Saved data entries
####################
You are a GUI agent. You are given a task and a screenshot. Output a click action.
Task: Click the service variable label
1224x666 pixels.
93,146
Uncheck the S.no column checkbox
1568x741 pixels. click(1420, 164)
####################
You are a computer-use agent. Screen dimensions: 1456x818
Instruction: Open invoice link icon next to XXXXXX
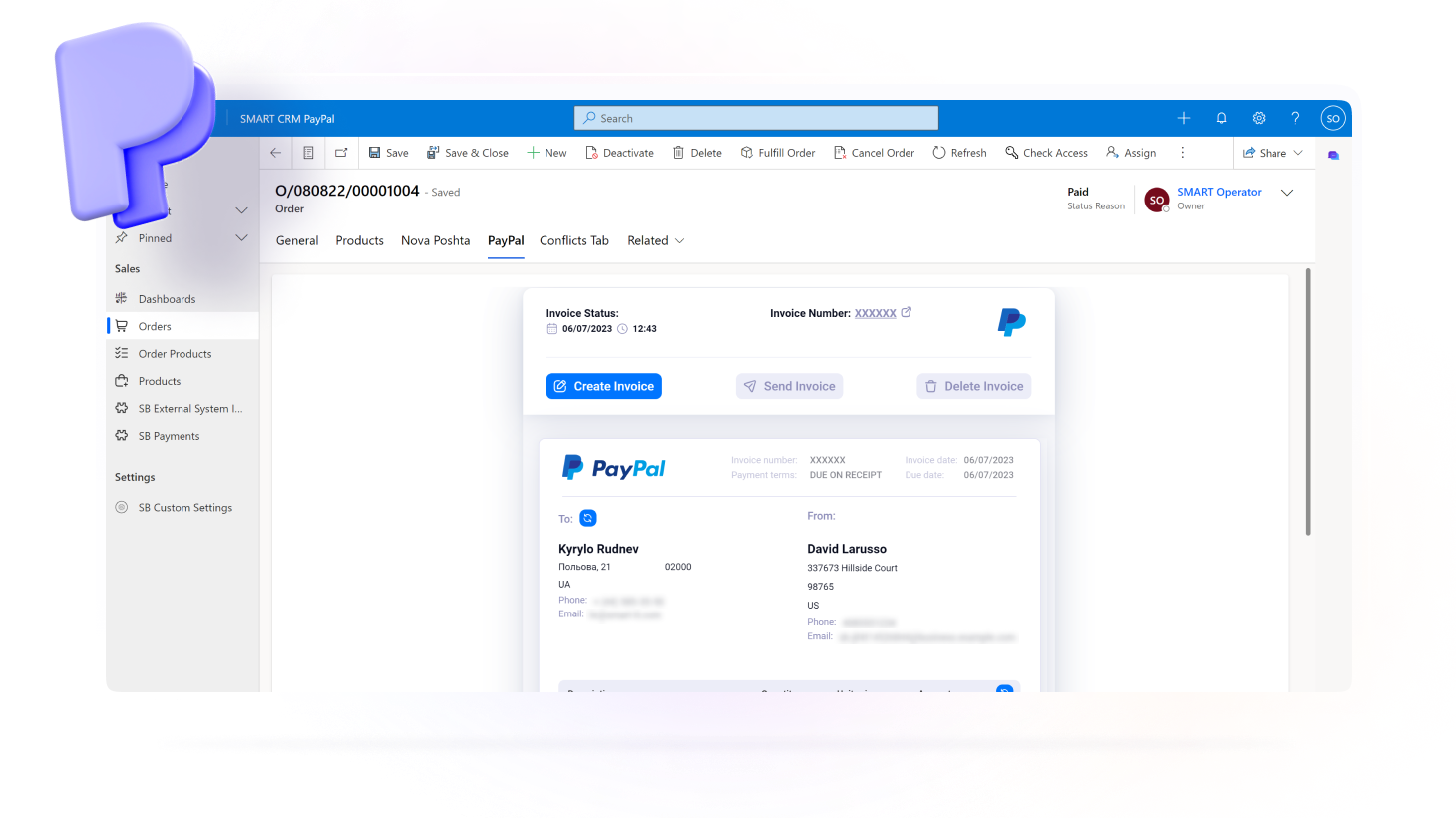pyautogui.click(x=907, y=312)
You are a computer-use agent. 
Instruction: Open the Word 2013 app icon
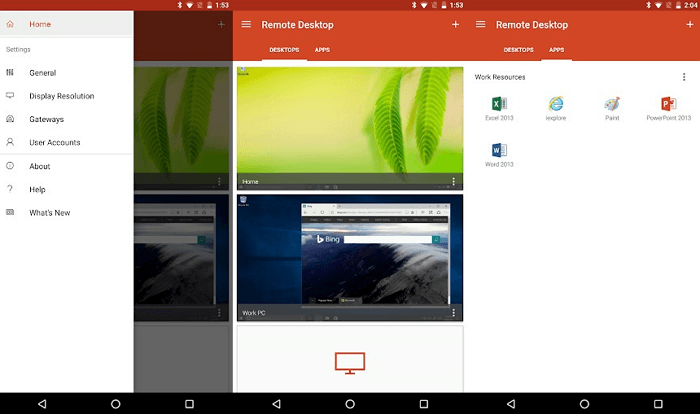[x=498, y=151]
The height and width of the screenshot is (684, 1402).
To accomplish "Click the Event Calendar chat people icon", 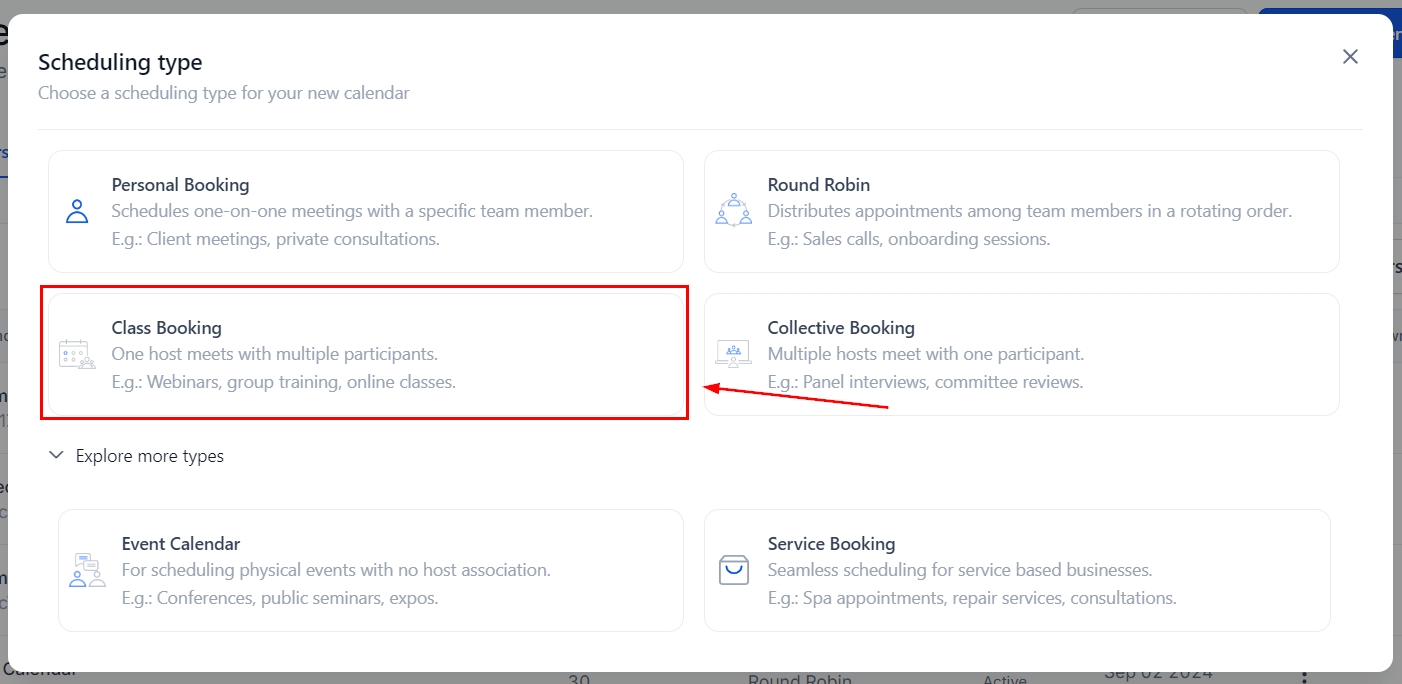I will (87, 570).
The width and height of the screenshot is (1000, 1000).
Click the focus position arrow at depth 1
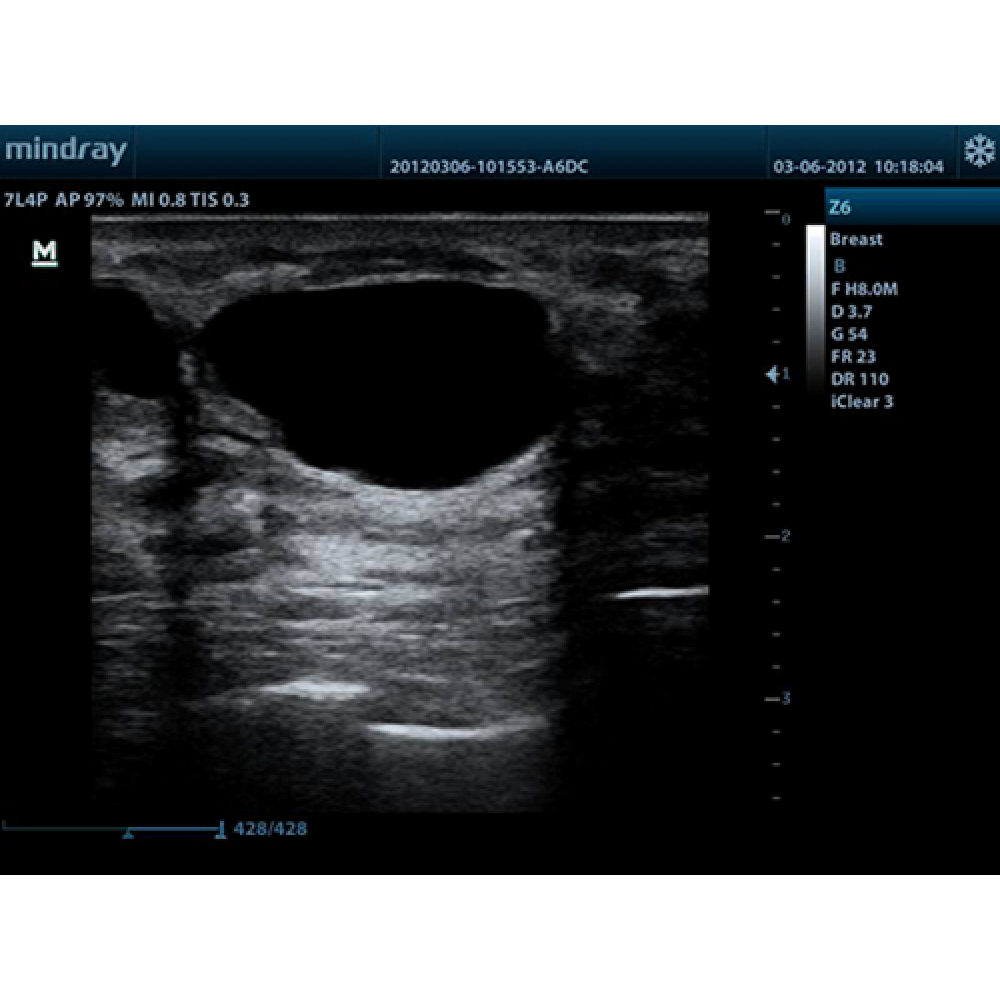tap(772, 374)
####################
Where a line in the records above contains the string "computer", return that line.

__OUTPUT__
You are a computer-use agent. Screen dimensions: 1456x818
You are a computer-use agent. 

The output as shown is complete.